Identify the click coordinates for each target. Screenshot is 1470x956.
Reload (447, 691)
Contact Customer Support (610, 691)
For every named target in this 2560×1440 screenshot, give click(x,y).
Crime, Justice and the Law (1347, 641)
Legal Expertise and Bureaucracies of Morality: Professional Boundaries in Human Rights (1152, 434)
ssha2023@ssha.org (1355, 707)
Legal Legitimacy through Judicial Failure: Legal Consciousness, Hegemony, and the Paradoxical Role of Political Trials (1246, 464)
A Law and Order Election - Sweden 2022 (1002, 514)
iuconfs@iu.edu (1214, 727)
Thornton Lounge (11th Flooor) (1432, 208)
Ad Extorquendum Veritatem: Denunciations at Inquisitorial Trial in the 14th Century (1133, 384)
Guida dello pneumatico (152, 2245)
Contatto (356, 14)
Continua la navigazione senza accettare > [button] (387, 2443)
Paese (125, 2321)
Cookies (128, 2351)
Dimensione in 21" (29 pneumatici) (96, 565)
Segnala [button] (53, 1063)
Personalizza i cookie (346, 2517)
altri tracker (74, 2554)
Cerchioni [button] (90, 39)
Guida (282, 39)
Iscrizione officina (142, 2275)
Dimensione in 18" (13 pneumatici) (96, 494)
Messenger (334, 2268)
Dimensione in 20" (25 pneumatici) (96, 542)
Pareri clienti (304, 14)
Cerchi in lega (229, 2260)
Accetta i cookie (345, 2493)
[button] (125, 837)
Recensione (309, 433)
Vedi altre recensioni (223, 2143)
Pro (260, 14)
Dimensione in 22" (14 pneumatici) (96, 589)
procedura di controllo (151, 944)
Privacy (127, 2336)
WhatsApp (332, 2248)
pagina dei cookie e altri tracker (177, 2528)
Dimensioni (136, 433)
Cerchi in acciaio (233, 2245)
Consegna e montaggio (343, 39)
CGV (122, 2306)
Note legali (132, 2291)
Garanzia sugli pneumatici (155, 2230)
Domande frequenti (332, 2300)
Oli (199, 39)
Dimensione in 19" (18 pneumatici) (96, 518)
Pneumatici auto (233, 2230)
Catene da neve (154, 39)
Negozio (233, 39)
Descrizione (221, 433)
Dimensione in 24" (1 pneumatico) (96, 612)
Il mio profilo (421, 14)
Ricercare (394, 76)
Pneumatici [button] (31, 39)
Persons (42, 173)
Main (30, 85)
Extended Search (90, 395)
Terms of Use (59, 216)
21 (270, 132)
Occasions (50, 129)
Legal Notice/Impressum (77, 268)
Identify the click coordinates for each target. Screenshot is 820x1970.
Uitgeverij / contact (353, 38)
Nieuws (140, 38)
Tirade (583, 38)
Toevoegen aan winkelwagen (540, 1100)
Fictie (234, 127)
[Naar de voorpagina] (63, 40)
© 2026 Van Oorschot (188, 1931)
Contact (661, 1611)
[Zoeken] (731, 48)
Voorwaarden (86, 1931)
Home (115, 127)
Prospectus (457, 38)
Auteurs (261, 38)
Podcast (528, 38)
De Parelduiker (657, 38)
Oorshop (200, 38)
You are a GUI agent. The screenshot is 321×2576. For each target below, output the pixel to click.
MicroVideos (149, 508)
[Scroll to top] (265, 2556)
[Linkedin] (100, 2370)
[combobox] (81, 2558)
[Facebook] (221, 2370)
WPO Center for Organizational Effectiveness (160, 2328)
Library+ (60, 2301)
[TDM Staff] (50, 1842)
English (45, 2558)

• TO DO: Restate the material word for word, leaving nothing out.

• REPLY TO THE TASK:
Identify the click coordinates for each target. Screenshot is 1470x956.
Reload (447, 691)
Contact Customer Support (610, 691)
For every named target in this 2560×1440 screenshot, give click(x,y).
Crime, Justice and the Law (1347, 641)
Legal Expertise and Bureaucracies of Morality: Professional Boundaries in Human Rights (1152, 434)
ssha2023@ssha.org (1355, 707)
Legal Legitimacy through Judicial Failure: Legal Consciousness, Hegemony, and the Paradoxical Role of Political Trials (1246, 464)
A Law and Order Election - Sweden 2022 (1002, 514)
iuconfs@iu.edu (1214, 727)
Thornton Lounge (11th Flooor) (1432, 208)
Ad Extorquendum Veritatem: Denunciations at Inquisitorial Trial in the 14th Century (1133, 384)
Guida dello pneumatico (152, 2245)
Contatto (356, 14)
Continua la navigazione senza accettare > [button] (387, 2443)
Paese (125, 2321)
Cookies (128, 2351)
Dimensione in 21" (29 pneumatici) (96, 565)
Segnala [button] (53, 1063)
Personalizza i cookie (346, 2517)
altri tracker (74, 2554)
Cerchioni [button] (90, 39)
Guida (282, 39)
Iscrizione officina (142, 2275)
Dimensione in 18" (13 pneumatici) (96, 494)
Messenger (334, 2268)
Dimensione in 20" (25 pneumatici) (96, 542)
Pareri clienti (304, 14)
Cerchi in lega (229, 2260)
Accetta i cookie (345, 2493)
[button] (125, 837)
Recensione (309, 433)
Vedi altre recensioni (223, 2143)
Pro (260, 14)
Dimensione in 22" (14 pneumatici) (96, 589)
procedura di controllo (151, 944)
Privacy (127, 2336)
WhatsApp (332, 2248)
pagina dei cookie e altri tracker (177, 2528)
Dimensioni (136, 433)
Cerchi in acciaio (233, 2245)
Consegna e montaggio (343, 39)
CGV (122, 2306)
Note legali (132, 2291)
Garanzia sugli pneumatici (155, 2230)
Domande frequenti (332, 2300)
Oli (199, 39)
Dimensione in 19" (18 pneumatici) (96, 518)
Pneumatici auto (233, 2230)
Catene da neve (154, 39)
Negozio (233, 39)
Descrizione (221, 433)
Dimensione in 24" (1 pneumatico) (96, 612)
Il mio profilo (421, 14)
Ricercare (394, 76)
Pneumatici [button] (31, 39)
Persons (42, 173)
Main (30, 85)
Extended Search (90, 395)
Terms of Use (59, 216)
21 (270, 132)
Occasions (50, 129)
Legal Notice/Impressum (77, 268)
Identify the click coordinates for each target. Screenshot is 820x1970.
Uitgeverij / contact (353, 38)
Nieuws (140, 38)
Tirade (583, 38)
Toevoegen aan winkelwagen (540, 1100)
Fictie (234, 127)
[Naar de voorpagina] (63, 40)
© 2026 Van Oorschot (188, 1931)
Contact (661, 1611)
[Zoeken] (731, 48)
Voorwaarden (86, 1931)
Home (115, 127)
Prospectus (457, 38)
Auteurs (261, 38)
Podcast (528, 38)
De Parelduiker (657, 38)
Oorshop (200, 38)
You are a GUI agent. The screenshot is 321×2576. For each target below, output the pixel to click.
MicroVideos (149, 508)
[Scroll to top] (265, 2556)
[Linkedin] (100, 2370)
[combobox] (81, 2558)
[Facebook] (221, 2370)
WPO Center for Organizational Effectiveness (160, 2328)
Library+ (60, 2301)
[TDM Staff] (50, 1842)
English (45, 2558)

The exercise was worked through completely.